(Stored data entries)

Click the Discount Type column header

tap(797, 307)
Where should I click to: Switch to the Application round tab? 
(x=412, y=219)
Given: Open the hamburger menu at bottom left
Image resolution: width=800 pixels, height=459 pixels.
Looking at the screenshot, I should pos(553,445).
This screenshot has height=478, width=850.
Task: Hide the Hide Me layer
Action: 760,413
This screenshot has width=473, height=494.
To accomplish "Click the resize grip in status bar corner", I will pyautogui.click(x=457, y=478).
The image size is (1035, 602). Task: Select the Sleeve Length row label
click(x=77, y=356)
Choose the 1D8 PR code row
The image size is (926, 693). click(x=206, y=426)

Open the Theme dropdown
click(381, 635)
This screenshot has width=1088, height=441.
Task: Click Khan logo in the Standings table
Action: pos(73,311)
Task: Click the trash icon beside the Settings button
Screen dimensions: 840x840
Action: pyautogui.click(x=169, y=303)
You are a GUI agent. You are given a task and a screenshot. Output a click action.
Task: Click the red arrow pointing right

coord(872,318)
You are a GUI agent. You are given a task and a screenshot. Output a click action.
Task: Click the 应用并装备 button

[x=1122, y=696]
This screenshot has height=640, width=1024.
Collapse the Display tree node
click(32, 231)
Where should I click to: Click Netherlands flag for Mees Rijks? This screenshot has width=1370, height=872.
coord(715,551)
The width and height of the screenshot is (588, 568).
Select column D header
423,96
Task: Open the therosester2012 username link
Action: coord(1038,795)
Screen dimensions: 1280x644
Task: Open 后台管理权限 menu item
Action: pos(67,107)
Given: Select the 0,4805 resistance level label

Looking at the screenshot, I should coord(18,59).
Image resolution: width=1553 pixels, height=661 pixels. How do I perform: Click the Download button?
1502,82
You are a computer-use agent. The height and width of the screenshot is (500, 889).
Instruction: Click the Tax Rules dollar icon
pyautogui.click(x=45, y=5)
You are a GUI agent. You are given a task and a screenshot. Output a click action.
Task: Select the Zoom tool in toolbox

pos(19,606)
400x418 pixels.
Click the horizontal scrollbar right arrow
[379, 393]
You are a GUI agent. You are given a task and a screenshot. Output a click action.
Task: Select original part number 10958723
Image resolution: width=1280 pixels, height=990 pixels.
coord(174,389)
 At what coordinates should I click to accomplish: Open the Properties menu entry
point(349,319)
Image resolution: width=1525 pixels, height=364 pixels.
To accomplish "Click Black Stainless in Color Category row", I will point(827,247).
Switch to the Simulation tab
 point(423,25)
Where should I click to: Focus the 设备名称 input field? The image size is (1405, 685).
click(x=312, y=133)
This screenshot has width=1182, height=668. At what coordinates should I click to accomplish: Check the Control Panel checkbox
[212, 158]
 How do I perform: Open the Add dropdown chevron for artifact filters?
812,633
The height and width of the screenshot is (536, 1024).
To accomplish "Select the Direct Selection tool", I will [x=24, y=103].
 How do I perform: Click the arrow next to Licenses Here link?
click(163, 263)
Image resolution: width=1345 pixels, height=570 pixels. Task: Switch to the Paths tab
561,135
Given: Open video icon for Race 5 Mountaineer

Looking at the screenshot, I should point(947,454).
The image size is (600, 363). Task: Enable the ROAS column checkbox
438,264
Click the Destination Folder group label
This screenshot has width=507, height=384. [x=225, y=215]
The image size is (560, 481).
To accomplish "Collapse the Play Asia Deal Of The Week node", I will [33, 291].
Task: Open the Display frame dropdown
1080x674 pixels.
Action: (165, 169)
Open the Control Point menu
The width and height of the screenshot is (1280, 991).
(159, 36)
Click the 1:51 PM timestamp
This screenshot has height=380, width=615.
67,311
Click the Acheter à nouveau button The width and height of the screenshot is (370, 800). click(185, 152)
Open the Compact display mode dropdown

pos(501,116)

**WHAT IS EXPECTED:**
This exercise requires an exact copy of all the records.

**SOLVED PROBLEM:**
Click the Discount Type column header

tap(797, 307)
Where should I click to: Switch to the Application round tab? 
(x=412, y=219)
Given: Open the hamburger menu at bottom left
Image resolution: width=800 pixels, height=459 pixels.
Looking at the screenshot, I should pos(553,445).
This screenshot has height=478, width=850.
Task: Hide the Hide Me layer
Action: 760,413
This screenshot has width=473, height=494.
To accomplish "Click the resize grip in status bar corner", I will pyautogui.click(x=457, y=478).
The image size is (1035, 602). Task: Select the Sleeve Length row label
click(x=77, y=356)
Choose the 1D8 PR code row
The image size is (926, 693). click(x=206, y=426)

Open the Theme dropdown
click(381, 635)
This screenshot has width=1088, height=441.
Task: Click Khan logo in the Standings table
Action: pos(73,311)
Task: Click the trash icon beside the Settings button
Screen dimensions: 840x840
Action: pyautogui.click(x=169, y=303)
You are a GUI agent. You are given a task and a screenshot. Output a click action.
Task: Click the red arrow pointing right

coord(872,318)
You are a GUI agent. You are given a task and a screenshot. Output a click action.
Task: Click the 应用并装备 button

[x=1122, y=696]
This screenshot has height=640, width=1024.
Collapse the Display tree node
click(32, 231)
Where should I click to: Click Netherlands flag for Mees Rijks? This screenshot has width=1370, height=872.
coord(715,551)
The width and height of the screenshot is (588, 568).
Select column D header
423,96
Task: Open the therosester2012 username link
Action: coord(1038,795)
Screen dimensions: 1280x644
Task: Open 后台管理权限 menu item
Action: pos(67,107)
Given: Select the 0,4805 resistance level label

Looking at the screenshot, I should coord(18,59).
Image resolution: width=1553 pixels, height=661 pixels. How do I perform: Click the Download button?
1502,82
You are a computer-use agent. The height and width of the screenshot is (500, 889).
Instruction: Click the Tax Rules dollar icon
pyautogui.click(x=45, y=5)
You are a GUI agent. You are given a task and a screenshot. Output a click action.
Task: Select the Zoom tool in toolbox

pos(19,606)
400x418 pixels.
Click the horizontal scrollbar right arrow
[379, 393]
You are a GUI agent. You are given a task and a screenshot. Output a click action.
Task: Select original part number 10958723
Image resolution: width=1280 pixels, height=990 pixels.
coord(174,389)
 At what coordinates should I click to accomplish: Open the Properties menu entry
point(349,319)
Image resolution: width=1525 pixels, height=364 pixels.
To accomplish "Click Black Stainless in Color Category row", I will point(827,247).
Switch to the Simulation tab
 point(423,25)
Where should I click to: Focus the 设备名称 input field? The image size is (1405, 685).
click(x=312, y=133)
This screenshot has width=1182, height=668. At what coordinates should I click to accomplish: Check the Control Panel checkbox
[212, 158]
 How do I perform: Open the Add dropdown chevron for artifact filters?
812,633
The height and width of the screenshot is (536, 1024).
To accomplish "Select the Direct Selection tool", I will [x=24, y=103].
 How do I perform: Click the arrow next to Licenses Here link?
click(163, 263)
Image resolution: width=1345 pixels, height=570 pixels. Task: Switch to the Paths tab
561,135
Given: Open video icon for Race 5 Mountaineer

Looking at the screenshot, I should point(947,454).
The image size is (600, 363). Task: Enable the ROAS column checkbox
438,264
Click the Destination Folder group label
This screenshot has width=507, height=384. [x=225, y=215]
The image size is (560, 481).
To accomplish "Collapse the Play Asia Deal Of The Week node", I will [33, 291].
Task: Open the Display frame dropdown
1080x674 pixels.
Action: (165, 169)
Open the Control Point menu
The width and height of the screenshot is (1280, 991).
(159, 36)
Click the 1:51 PM timestamp
This screenshot has height=380, width=615.
67,311
Click the Acheter à nouveau button The width and height of the screenshot is (370, 800). click(185, 152)
Open the Compact display mode dropdown

pos(501,116)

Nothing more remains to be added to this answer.